Free Energy Heuristics: Fast-And-Frugal Cognition as Active Inference Under Uncertain Precision

Chain-of-thought (CoT) improves large language models' performance in math and symbolic reasoning. But on planning, contested ethics, and tasks where the model cannot check itself, more reasoning makes things worse. Both effects are documented; what has been missing is a principled account of which property decides the outcome. We argue it is meta-uncertainty: how unsure the model is about the reliability of its own evidence. When that uncertainty is high, extra reasoning stops adding signal and starts manufacturing false confidence. We prove that the policy minimizing expected free energy under uncertain precision stops integrating cues after a finite number of high-validity ones when the precision prior is heavy-tailed (Theorem 2.6.1), and under a Descending Dominance condition, is sample-wise identical to take-the-best (Theorem 2.7.4). Fast-and-frugal heuristics and active inference are, then, two descriptions of the same computation. The prediction is that on high-meta-uncertainty items, longer CoT should degrade accuracy. We score the regime per item (simulate-and-recover rho > 0.96), build FEH-79, a benchmark of Knightian frames with matched controls, and run a pre-registered study across seven models (five open-weight 3B-32B, two frontier), five CoT lengths, and 7,875 responses. The gate, fixed before any data, required a negative interaction with posterior probability above 0.95 and an accuracy drop of more than 6 points. It held. The high-regime drop is 17.3 points (95% CI [7.7, 25.5]); matched items with definite answers show no cost. The effect is regime-dependent: decisive in capable mid-to-large models, directional in the two frontier systems, absent-to-reversed in the weakest. The framework answers when CoT helps and unifies the Bayesian and fast-and-frugal traditions: less-is-more effects are evidence about the meta-uncertainty regime, not against Bayesian cognition.
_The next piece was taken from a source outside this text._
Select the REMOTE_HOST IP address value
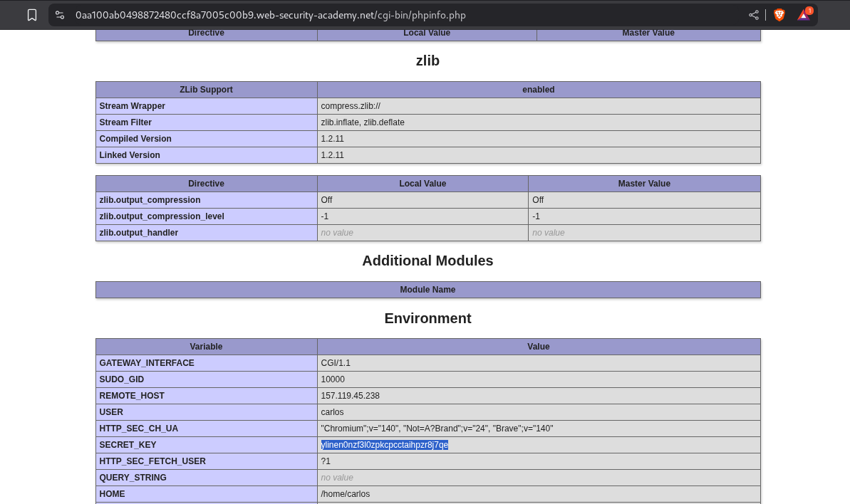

翻译：链式推理（CoT）提升了大型语言模型在数学和符号推理方面的性能。但在规划、道德争议以及模型无法自我核查的任务中，更多推理反而会让情况变得更糟。这两种效应皆有文献记载，但一直缺少一个原则性解释来阐明决定结果的关键属性。我们认为这一属性是元不确定性：即模型对其自身证据可靠性的不确定程度。当这种不确定性较高时，额外的推理便不再增加信号，而是开始制造虚假的置信度。我们证明，在精度先验为厚尾分布时，最小化不确定精度下期望自由能的策略会在有限数量的高有效性线索后停止整合信息（定理2.6.1）；并且，在“递减支配”条件下，该策略在样本层面与“最优选择”策略（take-the-best）完全一致（定理2.7.4）。因此，快速节俭启发式与主动推理是同一计算过程的两种描述。由此产生的预测是：在高元不确定性的项目上，较长的链式推理会降低准确度。我们为每个项目量化该机制（仿真-恢复rho > 0.96），构建了包含匹配对照组的奈特框架（Knightian frames）基准FEH-79，并在七个模型（五个3B-32B的开源模型，两个前沿模型）、五种链式推理长度以及7,875个响应上进行了一项预注册研究。此项研究的事先判定标准（在获取任何数据前设定）要求存在后验概率超过0.95的负交互作用，且准确度下降超过6个百分点。该标准被满足。高机制区的准确度下降了17.3个百分点（95%置信区间[7.7, 25.5]）；而给出了确定答案的匹配项目则未显示成本。该效应具有机制依赖性：在能力较强的中大型模型中表现明显，在两个前沿系统中呈现趋势性，在最弱的模型中则不存在甚至出现反转。该框架回答了链式推理何时有效，并统一了贝叶斯与快速节俭两大传统：少即是多的效应提供的是关于元不确定性机制的证据，而非反对贝叶斯认知的证据。